No Wave was a brief but potent explosion of underground artistry in the Lower East Side. Drawing on this background, Beth B endows The War is Never Over with an appropriately DIY sensibility and manic, discordant energy, skillfully patching together archival footage, photographs, performances, and interviews with peers like Kembra Pfahler and Sonic Youth’s Thurston Moore to tell not just Lunch’s story, but also the story of late ’70s New York. Upon arrival on the No Wave scene, Lunch resolved to make the “angriest but most precise” music she could.

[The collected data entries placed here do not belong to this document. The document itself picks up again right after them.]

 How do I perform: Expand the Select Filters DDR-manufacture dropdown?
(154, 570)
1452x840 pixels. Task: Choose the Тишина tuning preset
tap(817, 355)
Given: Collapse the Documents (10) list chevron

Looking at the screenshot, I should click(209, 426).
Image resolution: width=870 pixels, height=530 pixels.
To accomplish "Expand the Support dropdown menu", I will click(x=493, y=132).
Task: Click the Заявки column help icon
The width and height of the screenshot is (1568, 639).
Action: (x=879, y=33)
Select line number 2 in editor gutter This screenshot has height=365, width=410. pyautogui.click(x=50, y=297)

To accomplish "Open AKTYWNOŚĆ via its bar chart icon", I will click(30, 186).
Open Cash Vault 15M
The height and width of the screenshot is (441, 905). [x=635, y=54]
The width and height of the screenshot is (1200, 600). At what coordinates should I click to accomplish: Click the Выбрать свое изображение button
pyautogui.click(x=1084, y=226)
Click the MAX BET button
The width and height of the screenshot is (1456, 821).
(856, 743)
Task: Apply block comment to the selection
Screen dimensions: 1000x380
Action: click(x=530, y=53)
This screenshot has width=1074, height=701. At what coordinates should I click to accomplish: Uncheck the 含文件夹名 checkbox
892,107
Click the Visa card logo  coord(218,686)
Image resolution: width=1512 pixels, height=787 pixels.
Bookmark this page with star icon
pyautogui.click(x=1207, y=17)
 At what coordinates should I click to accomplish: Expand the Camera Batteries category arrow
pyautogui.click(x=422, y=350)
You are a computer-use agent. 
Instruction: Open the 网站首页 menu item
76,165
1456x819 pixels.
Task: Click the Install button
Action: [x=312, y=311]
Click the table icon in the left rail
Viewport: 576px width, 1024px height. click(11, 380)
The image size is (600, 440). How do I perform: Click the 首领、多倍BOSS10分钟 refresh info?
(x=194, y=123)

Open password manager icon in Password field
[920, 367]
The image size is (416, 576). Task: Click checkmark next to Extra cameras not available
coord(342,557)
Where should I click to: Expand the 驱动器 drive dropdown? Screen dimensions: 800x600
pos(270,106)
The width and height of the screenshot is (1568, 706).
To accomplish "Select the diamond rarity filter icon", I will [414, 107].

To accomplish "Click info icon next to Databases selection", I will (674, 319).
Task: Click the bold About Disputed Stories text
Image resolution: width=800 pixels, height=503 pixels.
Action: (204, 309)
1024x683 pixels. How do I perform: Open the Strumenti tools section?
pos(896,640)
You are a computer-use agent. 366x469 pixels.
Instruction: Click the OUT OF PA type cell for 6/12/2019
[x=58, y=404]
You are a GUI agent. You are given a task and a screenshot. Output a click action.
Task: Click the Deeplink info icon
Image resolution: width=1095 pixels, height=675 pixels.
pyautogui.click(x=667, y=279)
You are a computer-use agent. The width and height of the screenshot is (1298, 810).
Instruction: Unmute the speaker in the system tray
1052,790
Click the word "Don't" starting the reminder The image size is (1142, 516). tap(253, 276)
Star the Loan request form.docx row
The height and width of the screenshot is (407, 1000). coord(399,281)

Refreshingly, the documentary isn’t a retrospective of Lunch’s former glory, but a celebration of her still-active artistry, looking at her band Teenage Jesus & the Jerks, her cinematic collaborations with Richard Kern, and her recent Retrovirus tour. After nearly five decades on the stage, she shows no signs of waning, and exudes a gravitas earned over time. The War is Never Over is not hagiographic; Lunch is as outspoken about her flaws as she is about everything else. But it does emphasize the lessons other women artists might glean from her life, chief among them to boldly pursue their desires. “I will do exactly what I want to do every moment,” she says with forceful, unfiltered conviction, “As I feel everyone should.”
Lydia Lunch: The War is Never Over opens in select theaters June 30.